In fact, I can’t remember the last time I had a day this bad. It’s a confluence of factors. I’ve had some medical stuff going on (not COVID, chronic mystery illness stuff that’s requiring some workup and experimentation). I’m fairly certain that I’ve been thrown out of whack due to all that.

And my mood collapsed like a sinkhole. Suddenly. Without warning. I’m not feeling like myself. Not acting like myself.

I manage to write through it, while crying cartoonishly large streams of tears. They literally collect in my glasses lenses and sit there, sloshing around whenever I move my head, like leaky goggles when you come up from snorkeling.

If I felt better, I’d probably clean out my glasses. But I find myself playing a kind of self-disrespect chicken. Seeing how much I can tolerate. How much I can just not fix and let happen to me. Because today I feel like I deserve it.

Cripes, it’s embarrassing to share that. Oh well. Depression is rather whiny. This is the physiological variety — an endocrine attack — glandular melodrama.

I know that consciously. Can even laugh at myself a bit. But my belly still feels like it’s full of rot. Like I’m rotting from the inside out. Like there’s something deficient about me and defective that’s eating my insides and will soon end me.

Dark thoughts follow. And follow. And follow. It’s hard to shake them when they start following you, you know? It looks so much easier in the movies to lose someone who is tailing you.

Anyway… I’m frank with my partner about it as soon as I realize what’s happening. And he blows me away with his kindness, with his patience.

_GIVEN DATA_:
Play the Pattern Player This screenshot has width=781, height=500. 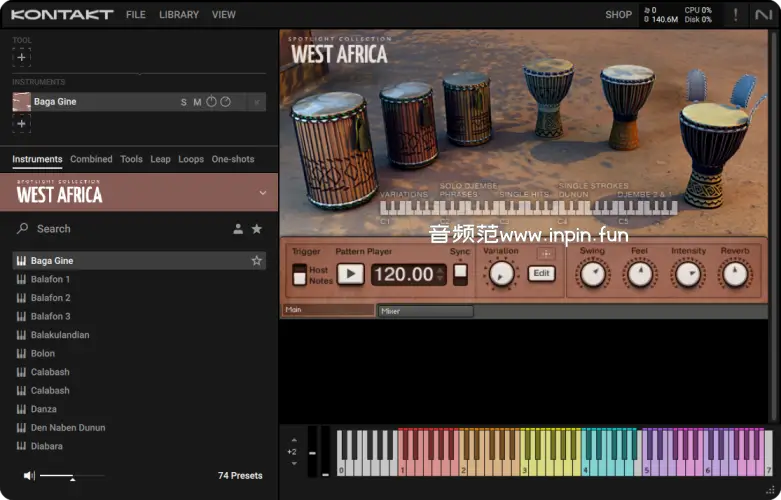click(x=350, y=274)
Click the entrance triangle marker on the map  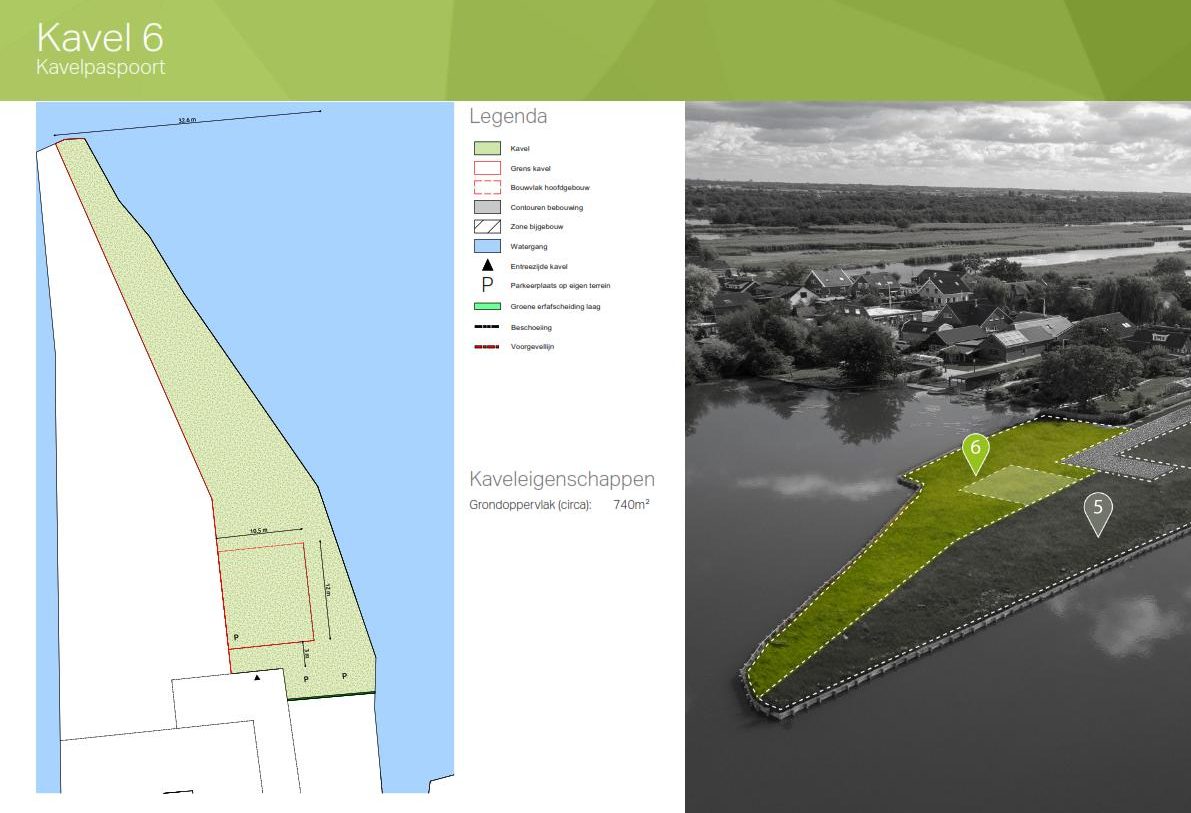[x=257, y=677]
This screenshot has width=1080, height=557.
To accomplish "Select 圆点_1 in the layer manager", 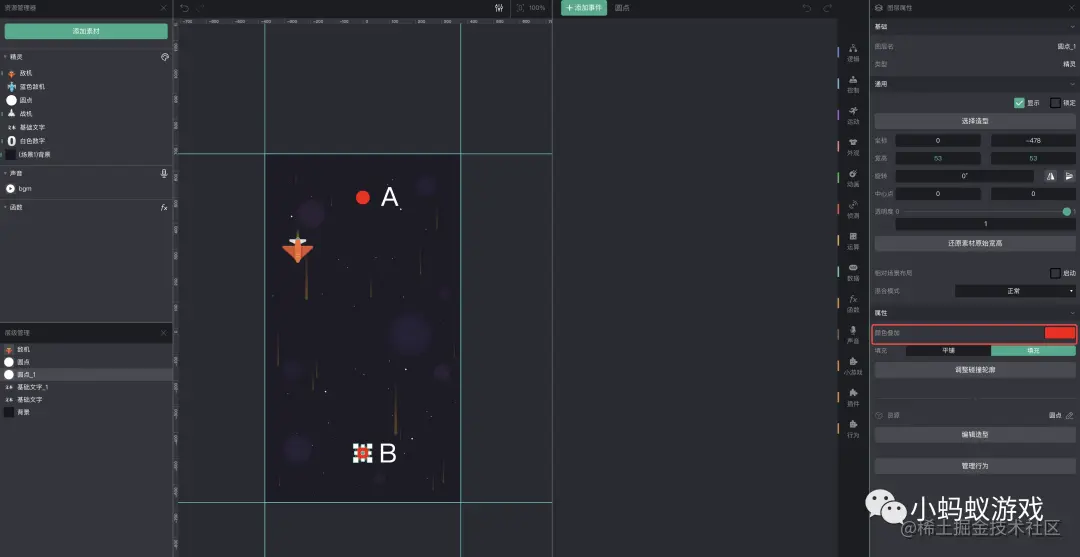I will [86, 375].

_ACTIVITY_: Continue the personal account of the bad day from where it stops, after the lines above.

_EXERCISE OUTPUT_:
I have no kindness or patience for myself at the moment. I get frustrated because I’m not terribly helpful to other people today, between my mood and some strange physical symptoms.

But he’s gracious. And so are my other friends, when I communicate that I’m going through a rough patch. That it’s kind of touch and go. That I frankly don’t know what I’m doing.

They’re all so kind.

But even so, I’m seized with a fear, however, that this is the part where I let other people down — this is the point where I’ve gone too far. This is the time where I have to slow down, and they all wake up spontaneously and realize that their lives are better without me around.

Look, this is the kind of thing that depression says. And it’s usually a lie, right? I know that consciously.

But that rotting and rotten feeling in my belly whispers, “This is the first step in losing everyone and everything you love.”

I plug my ears, squeeze my eyes shut, and do my best to ignore that voice.

In that moment, I feel like I’m getting close to oblivion again. Like I’m playing self-disrespect chicken. And yet… I can’t step back. The best I can do is hold still and wait.